Dataset records:
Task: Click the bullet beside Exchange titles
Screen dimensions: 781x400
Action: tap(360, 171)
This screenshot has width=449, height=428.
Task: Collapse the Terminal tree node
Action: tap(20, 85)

Description of the task
What is needed is an exact copy of all the records above.

Answer for this exercise
Task: Click the bullet beside Exchange titles
Screen dimensions: 781x400
Action: tap(360, 171)
This screenshot has width=449, height=428.
Task: Collapse the Terminal tree node
Action: tap(20, 85)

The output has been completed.